Freshman year, I developed my bubble. I hung out with my close circle of friends, ate with the same group of people at lunch, and joined the same activities everyone else did. Life was good in my cozy bubble, then came sophomore year. During my sophomore year, I began to realize that my bubble was standing still. I wasn’t seeing anything new and I didn’t feel any different. I was going through the motions. I had thoughts of changing my environment, but that meant I had to get out of my bubble. Who would ever want to escape something so secure, so I stayed.

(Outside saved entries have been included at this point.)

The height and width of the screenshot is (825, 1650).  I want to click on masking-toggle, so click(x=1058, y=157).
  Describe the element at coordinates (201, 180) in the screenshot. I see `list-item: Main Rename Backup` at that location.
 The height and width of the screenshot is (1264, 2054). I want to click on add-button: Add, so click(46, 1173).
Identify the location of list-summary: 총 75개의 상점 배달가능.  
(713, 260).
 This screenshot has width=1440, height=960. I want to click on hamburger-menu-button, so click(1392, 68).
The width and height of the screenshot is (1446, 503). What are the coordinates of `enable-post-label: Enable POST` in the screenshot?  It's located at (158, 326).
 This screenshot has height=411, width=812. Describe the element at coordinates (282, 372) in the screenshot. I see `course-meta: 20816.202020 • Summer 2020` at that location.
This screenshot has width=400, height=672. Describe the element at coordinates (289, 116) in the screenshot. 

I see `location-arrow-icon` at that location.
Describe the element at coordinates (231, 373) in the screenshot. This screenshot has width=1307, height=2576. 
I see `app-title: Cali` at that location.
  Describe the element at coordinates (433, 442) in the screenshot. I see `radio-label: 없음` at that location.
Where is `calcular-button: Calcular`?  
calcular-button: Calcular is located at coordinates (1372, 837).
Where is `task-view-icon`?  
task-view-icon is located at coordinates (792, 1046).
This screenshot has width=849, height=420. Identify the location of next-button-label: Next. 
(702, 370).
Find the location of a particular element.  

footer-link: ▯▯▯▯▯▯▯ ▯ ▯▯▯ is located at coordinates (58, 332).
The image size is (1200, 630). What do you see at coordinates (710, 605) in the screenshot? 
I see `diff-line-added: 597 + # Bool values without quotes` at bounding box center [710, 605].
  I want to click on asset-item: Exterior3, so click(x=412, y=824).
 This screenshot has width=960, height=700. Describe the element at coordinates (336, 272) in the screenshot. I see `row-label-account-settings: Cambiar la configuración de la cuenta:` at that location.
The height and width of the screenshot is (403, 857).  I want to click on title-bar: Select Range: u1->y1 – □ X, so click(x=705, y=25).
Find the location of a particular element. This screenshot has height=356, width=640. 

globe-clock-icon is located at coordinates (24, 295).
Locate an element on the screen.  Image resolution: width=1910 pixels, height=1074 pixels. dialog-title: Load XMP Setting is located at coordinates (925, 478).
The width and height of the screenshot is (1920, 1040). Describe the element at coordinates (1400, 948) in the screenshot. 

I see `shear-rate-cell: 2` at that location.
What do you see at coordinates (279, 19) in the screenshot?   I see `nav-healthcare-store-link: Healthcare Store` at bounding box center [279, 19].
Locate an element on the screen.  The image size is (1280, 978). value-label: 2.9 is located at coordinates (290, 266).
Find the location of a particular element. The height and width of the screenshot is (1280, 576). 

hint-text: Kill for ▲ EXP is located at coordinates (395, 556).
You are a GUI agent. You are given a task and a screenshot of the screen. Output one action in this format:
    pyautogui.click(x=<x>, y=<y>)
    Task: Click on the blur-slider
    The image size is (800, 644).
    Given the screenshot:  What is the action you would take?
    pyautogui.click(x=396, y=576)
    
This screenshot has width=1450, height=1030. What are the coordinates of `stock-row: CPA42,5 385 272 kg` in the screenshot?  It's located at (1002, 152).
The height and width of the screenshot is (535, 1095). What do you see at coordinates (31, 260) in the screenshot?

The start of junior year I knew I needed something new. I needed to get out of my safe and cozy bubble. When I began to slowly step out of my bubble, I was greeted with so many new opportunities that I didn’t even think existed. Granted I experienced some failures but I realized that experiencing them in high school and learning how to handle them was going to be way easier than learning how to handle them once I graduate. During my junior year, I did something I didn’t think I could ever do, I ran for state office. Through this experience, it exposed me to one of my greatest fears, public speaking. Coming out of your comfort zone doesn’t necessarily mean overcoming your greatest fear, it can simply be doing something you have never done before.
The bubble which we call our comfort zone resembles that of a caterpillar’s cocoon. Both block what we were truly made to be. So I encourage you to pop your bubble and start chasing your butterflies, whatever they may be.